Where main inits the arrays to some set values for use above.  You can even break this it into two cases for each of the byte and short stmt level expressions. We can assert that this is always safe as superword by design does not allow mixed type stmt level expressions where byte and short are intermingled at that level, just the artifacts of boxing the interior components, like arithmetic as int.

Regards,
Michael

-----Original Message-----
From: Vladimir Kozlov [mailto:vladimir.kozlov at oracle.com]
Sent: Friday, February 24, 2017 10:07 AM
To: Berg, Michael C <michael.c.berg at intel.com>; Deshpande, Vivek R <vivek.r.deshpande at intel.com>; hotspot-compiler-dev at openjdk.java.net
Cc: Viswanathan, Sandhya <sandhya.viswanathan at intel.com>
Subject: Re: RFR(S): 8175096: Use Subword Analysis for set vector size

On 2/23/17 9:03 AM, Berg, Michael C wrote:
> I think using the current approach is the best way, it find the consistent shared vectorsize that is optimal for the loop for unrolling to act to.  This additional approach augments that by some testing of constraints as the subword types are often occluded by sign and zero extension artifacts that would otherwise have caused the next common size to surface.  These subword types are only in the integer subtype domain.

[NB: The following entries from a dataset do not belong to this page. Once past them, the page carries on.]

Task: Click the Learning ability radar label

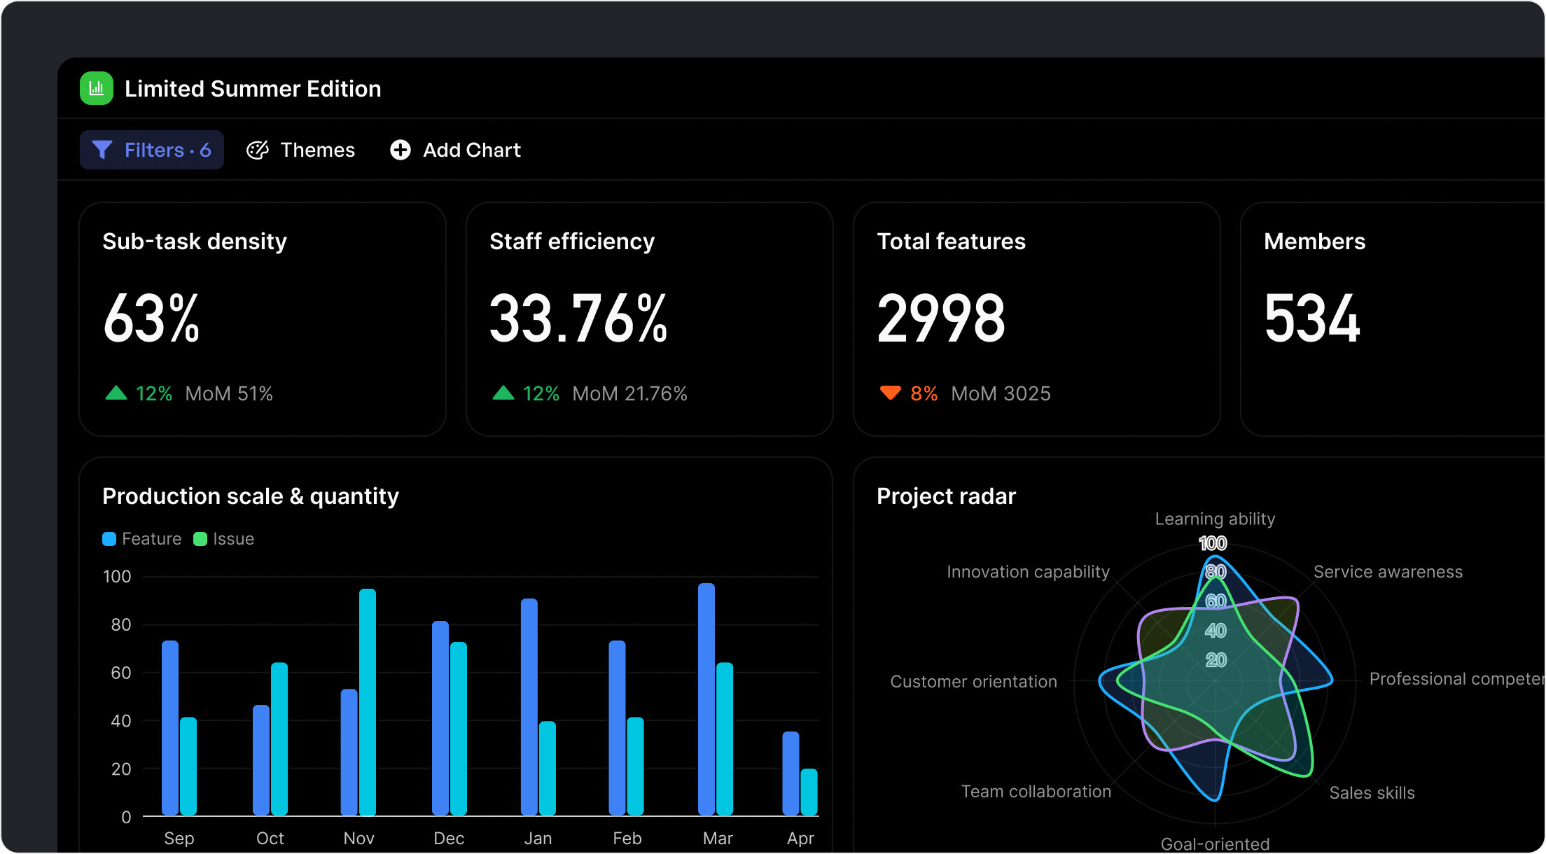Action: [x=1215, y=519]
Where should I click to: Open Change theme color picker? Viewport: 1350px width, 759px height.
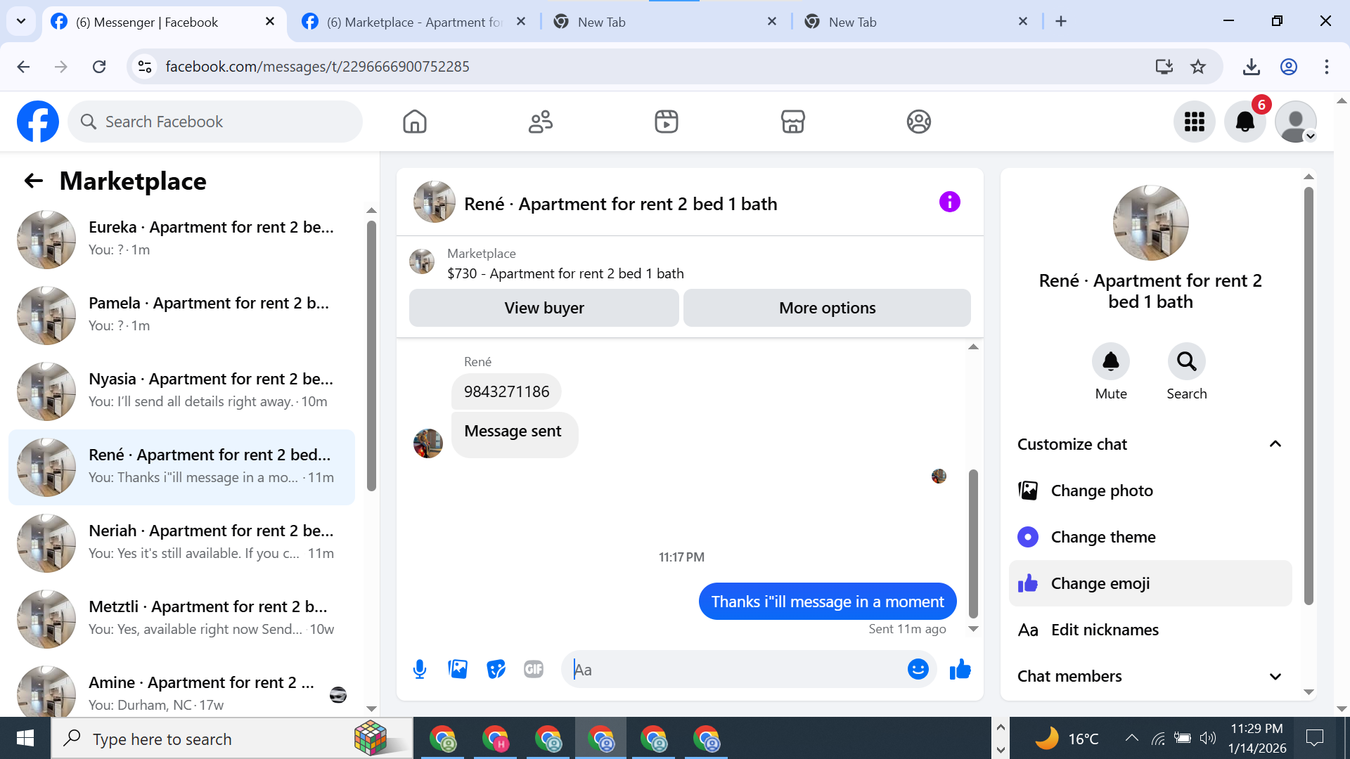tap(1102, 537)
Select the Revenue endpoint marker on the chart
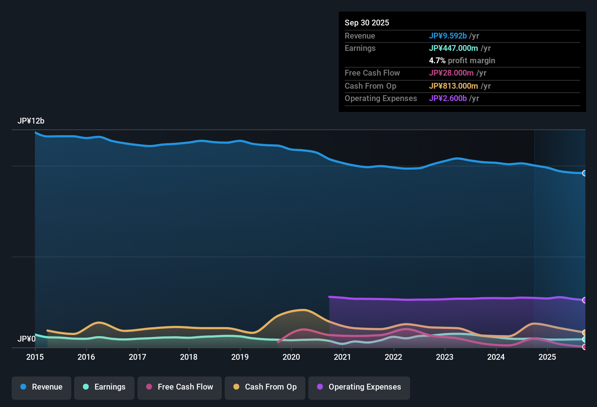Image resolution: width=597 pixels, height=407 pixels. (584, 173)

"optimal" has wide meaning :)

Currently it means small number of unrolls in presence of wide (long,
double) values.

And if it is optimal why we need this additional fix (8175096)?

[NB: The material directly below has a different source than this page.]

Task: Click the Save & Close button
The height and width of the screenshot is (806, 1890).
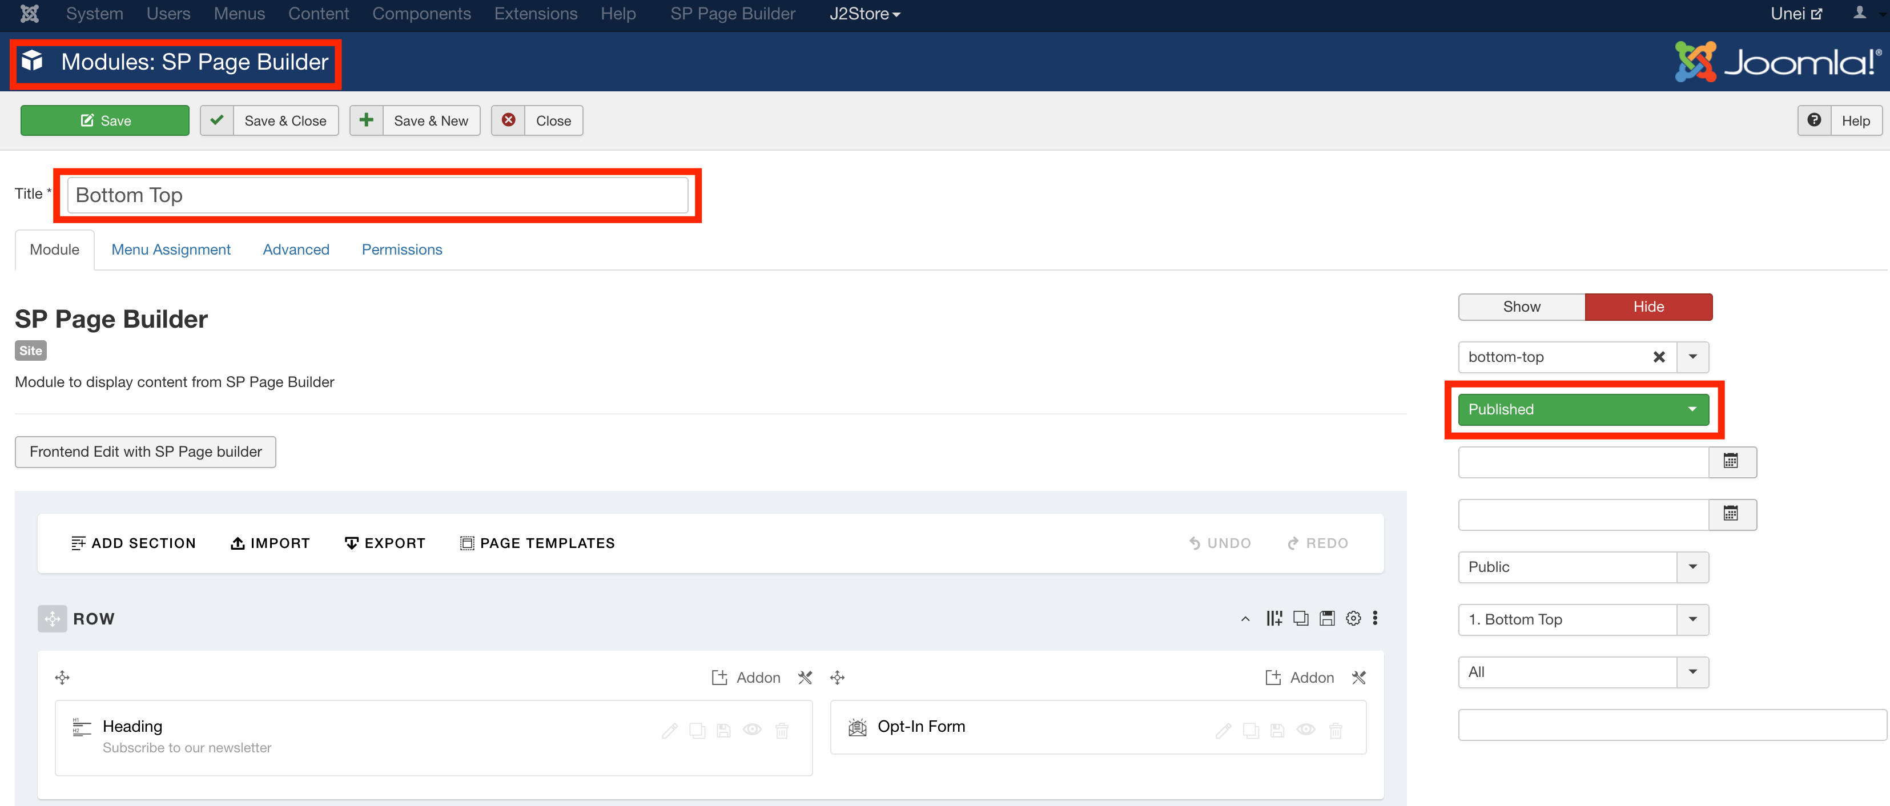Action: [269, 120]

I still did not get answer about why "Currently subword types cannot use entire vector width using SLP". In what cases this happen?

Thanks,
Vladimir

>
> Regards,
> Michael
>
> -----Original Message-----
> From: Vladimir Kozlov [mailto:vladimir.kozlov at oracle.com]
> Sent: Wednesday, February 22, 2017 12:09 PM
> To: Deshpande, Vivek R <vivek.r.deshpande at intel.com>;
> hotspot-compiler-dev at openjdk.java.net
> Cc: Viswanathan, Sandhya <sandhya.viswanathan at intel.com>; Berg,
> Michael C <michael.c.berg at intel.com>
> Subject: Re: RFR(S): 8175096: Use Subword Analysis for set vector size
>
> Hi Vivek,
>
> This should go into jdk 10 since it is enhancement. We will consider to backport it into jdk 9 update release later.
>
> First, please explain why "Currently subword types cannot use entire vector width using SLP".
>
> The only explanation I have is that if loop has mixing types operations then we narrow unroll factor for biggest type:
>
>          if (cur_max_vector < max_vector) {
>            max_vector = cur_max_vector;
>
> And we start with smallest type:
>
> int max_vector = Matcher::max_vector_size(T_BYTE);
>
> Should we do opposite and start from long T_LONG (small unroll factor) and widen it to smallest type (big unroll factor)?:
>
>          if (cur_max_vector > max_vector) {
>            max_vector = cur_max_vector;
>
> Note, max_vector_size() returns number of elements and not size of vector in bytes.
>
> Michael, you are author of this code. What do you think?
>
> Thanks,
> Vladimir
>
> On 2/16/17 11:45 AM, Deshpande, Vivek R wrote:
>> Hi
>>
>>
>>
>> Currently subword types cannot use entire vector width using SLP.
>>
>> This fix analyzes the subword in the loop for possibility of
>> narrowing and sets the vector size accordingly.
>>
>>
>>
>> Webrev:
>>
>> http://cr.openjdk.java.net/~vdeshpande/8175096/webrev.00/
>>
>> I have also updated the JBS entry.
>>
>> https://bugs.openjdk.java.net/browse/JDK-8175096
>>
>> Would you please review and sponsor it.
>>
>>
>>
>> Regards,
>>
>> Vivek
>>
>>
>>